In diesem Zusammenhang tritt die Frage auf, ob ein entgegen der Bestimmung des § 3 Satz 1 des Kirchenverwaltungsgesetzes zustande gekommener Verwaltungsakt der Kirchenleitung ungültig wäre, so dass seine Ungültigkeit von jedem Mitglied der Kirche, also auch dem übergangenen Sachbearbeiter geltend gemacht werden könnte. Dem ist jedoch nicht so. Auch im Kirchenverwaltungsrecht muss der in der staatlichen Verwaltung geltende Grundsatz angewandt werden, dass eine fehlerhaft zustande gekommene Verwaltungsentscheidung nicht schlechthin nichtig, sondern nur anfechtbar ist. Hoheitliche Verwaltungsakte haben zunächst die Vermutung ihrer Rechtswirksamkeit in sich (vgl. hierzu Entscheidung des Bundesgerichtshofs in Zivilsachen Band 4 Seite 22 und die dort angegebene Literatur). Nur dann, wenn ein Verwaltungsakt offenkundig völlig willkürlich erlassen ist, kann man davon sprechen, dass der Verwaltungsakt nichtig ist, dass er also von jedem als nicht vorhanden angesehen werden kann. Diese offenkundige Fehlerhaftigkeit liegt jedoch nicht vor, wenn bei dem Zustandekommen einer kirchlichen Verwaltungsentscheidung ein Sachbearbeiter der Kirchenverwaltung nicht zugezogen wird. Die Frage, inwieweit die von einer unter Nichtbeachtung des § 3 Satz 1 Kirchenverwaltungsgesetz erlassenen Entscheidung betroffene Einzelperson die Fehlerhaftigkeit vor dem Kirchlichen Verfassungs- und Verwaltungsgericht geltend machen könnte, braucht im Rahmen der Fragestellung der Kirchenleitung nicht beantwortet zu werden und bleibt daher offen.

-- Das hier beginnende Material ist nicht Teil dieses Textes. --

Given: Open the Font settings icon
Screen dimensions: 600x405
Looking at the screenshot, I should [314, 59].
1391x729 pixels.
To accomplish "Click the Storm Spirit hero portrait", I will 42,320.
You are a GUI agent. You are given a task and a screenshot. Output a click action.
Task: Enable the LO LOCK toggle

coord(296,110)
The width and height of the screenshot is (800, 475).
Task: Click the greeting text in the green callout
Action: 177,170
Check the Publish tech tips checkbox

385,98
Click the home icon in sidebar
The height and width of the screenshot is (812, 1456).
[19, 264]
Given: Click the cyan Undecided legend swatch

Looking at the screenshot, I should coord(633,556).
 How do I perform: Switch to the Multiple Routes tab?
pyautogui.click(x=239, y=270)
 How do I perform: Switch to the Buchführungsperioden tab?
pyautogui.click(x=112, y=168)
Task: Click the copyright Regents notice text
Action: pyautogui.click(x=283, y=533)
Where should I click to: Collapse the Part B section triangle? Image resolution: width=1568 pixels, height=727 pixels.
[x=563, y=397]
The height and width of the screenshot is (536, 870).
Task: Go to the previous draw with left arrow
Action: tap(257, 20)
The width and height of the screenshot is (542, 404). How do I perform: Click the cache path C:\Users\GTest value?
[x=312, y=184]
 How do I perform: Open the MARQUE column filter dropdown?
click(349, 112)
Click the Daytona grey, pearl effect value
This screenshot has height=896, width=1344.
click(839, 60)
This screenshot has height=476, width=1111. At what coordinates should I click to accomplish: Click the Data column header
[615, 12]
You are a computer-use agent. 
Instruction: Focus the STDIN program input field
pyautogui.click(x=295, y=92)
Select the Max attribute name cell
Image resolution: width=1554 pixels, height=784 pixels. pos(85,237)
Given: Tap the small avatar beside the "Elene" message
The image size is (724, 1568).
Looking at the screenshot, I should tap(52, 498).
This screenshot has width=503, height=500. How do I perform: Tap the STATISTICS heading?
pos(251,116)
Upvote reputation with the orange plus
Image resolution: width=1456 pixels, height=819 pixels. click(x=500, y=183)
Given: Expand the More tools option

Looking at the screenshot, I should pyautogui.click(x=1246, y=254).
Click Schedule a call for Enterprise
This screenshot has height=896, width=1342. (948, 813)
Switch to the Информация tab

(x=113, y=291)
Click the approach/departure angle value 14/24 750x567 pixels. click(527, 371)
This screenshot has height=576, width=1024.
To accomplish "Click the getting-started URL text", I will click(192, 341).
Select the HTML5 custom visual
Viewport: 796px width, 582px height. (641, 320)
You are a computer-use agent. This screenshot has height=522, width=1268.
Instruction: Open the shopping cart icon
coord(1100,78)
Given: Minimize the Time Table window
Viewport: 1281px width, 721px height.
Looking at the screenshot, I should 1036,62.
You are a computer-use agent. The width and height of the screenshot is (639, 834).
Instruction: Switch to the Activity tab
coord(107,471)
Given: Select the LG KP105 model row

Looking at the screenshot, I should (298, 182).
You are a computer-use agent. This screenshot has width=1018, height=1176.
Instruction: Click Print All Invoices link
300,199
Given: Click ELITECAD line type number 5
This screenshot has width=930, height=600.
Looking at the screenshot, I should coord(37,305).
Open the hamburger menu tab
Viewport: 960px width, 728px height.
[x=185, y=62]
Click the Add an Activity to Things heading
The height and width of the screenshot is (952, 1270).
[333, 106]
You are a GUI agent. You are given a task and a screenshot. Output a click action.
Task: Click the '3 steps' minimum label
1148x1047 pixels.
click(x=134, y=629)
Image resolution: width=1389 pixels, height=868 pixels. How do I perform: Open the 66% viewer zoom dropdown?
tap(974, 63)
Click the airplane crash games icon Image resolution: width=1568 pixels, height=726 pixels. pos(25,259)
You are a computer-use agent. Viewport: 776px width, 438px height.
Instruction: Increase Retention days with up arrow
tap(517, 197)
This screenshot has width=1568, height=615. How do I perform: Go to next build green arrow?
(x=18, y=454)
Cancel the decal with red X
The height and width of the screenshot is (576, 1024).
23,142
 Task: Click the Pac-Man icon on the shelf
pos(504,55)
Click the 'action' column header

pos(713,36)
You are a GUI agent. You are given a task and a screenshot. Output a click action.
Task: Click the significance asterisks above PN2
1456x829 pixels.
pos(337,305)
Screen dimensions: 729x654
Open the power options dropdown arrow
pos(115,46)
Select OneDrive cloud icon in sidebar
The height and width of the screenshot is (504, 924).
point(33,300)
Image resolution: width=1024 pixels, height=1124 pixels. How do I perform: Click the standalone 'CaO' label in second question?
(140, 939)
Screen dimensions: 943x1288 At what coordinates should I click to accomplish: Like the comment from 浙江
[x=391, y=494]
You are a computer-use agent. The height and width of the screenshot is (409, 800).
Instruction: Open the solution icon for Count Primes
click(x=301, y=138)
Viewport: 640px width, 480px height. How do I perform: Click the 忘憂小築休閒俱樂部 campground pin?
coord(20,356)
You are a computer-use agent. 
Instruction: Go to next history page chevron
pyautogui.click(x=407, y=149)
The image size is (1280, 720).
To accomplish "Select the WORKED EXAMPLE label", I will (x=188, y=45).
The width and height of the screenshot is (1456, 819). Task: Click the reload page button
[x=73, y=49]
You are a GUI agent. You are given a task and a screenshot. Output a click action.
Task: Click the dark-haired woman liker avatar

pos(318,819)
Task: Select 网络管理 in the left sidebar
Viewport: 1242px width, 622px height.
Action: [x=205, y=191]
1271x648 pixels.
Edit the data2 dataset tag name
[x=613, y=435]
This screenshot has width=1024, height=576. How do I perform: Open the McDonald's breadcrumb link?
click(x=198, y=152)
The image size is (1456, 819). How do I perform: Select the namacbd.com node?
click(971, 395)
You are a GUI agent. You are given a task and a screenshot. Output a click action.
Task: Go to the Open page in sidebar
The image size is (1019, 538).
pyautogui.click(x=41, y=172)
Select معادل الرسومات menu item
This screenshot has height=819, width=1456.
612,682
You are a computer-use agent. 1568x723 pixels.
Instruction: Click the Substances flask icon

Festzuhalten ist also der Grundsatz, dass der übergangene Referent kein Beschwerderecht nach dem KVVG hat. Ein solches Recht wäre auch ein völliges Novum auf dem Gebiete des Verwaltungsrechts, da innerbehördliche Zuständigkeitszweifel von den beteiligten Sachbearbeitern nicht zum Gegenstand eines Verwaltungsrechtsstreites gemacht werden können. Es bleibt dem Sachbearbeiter im Falle einer Meinungsverschiedenheit mit der Kirchenleitung nur die Möglichkeit, Vorstellungen bei der Kirchenleitung zu erheben und im Notfalle sein Amt zur Verfügung zu stellen, ebenso wie es etwa bei Meinungsverschiedenheiten zwischen dem Minister und einem Referenten der staatlichen Verwaltung der Fall wäre.
III
Die Mitglieder der Kirchenleitung sind in Artikel 40 Absatz 1 Kirchenordnung erschöpfend aufgezählt. Der gemäß § 3 Kirchenverwaltungsgesetz herangezogene Referent wird also nicht durch die Heranziehung Mitglied der Kirchenleitung. Verantwortlich bleibt auch bei Gewährung eines Stimmrechts nach § 3 Satz 2 Kirchenverwaltungsgesetz die Kirchenleitung in der durch Artikel 40 der Kirchenordnung bestimmten Zusammensetzung. Aus den unter II angeführten Gründen hat auch hier der Sachbearbeiter kein Beschwerderecht gegen eine etwaige Versagung des Stimmrechts nach § 3 Satz 2 Kirchenverwaltungsgesetz.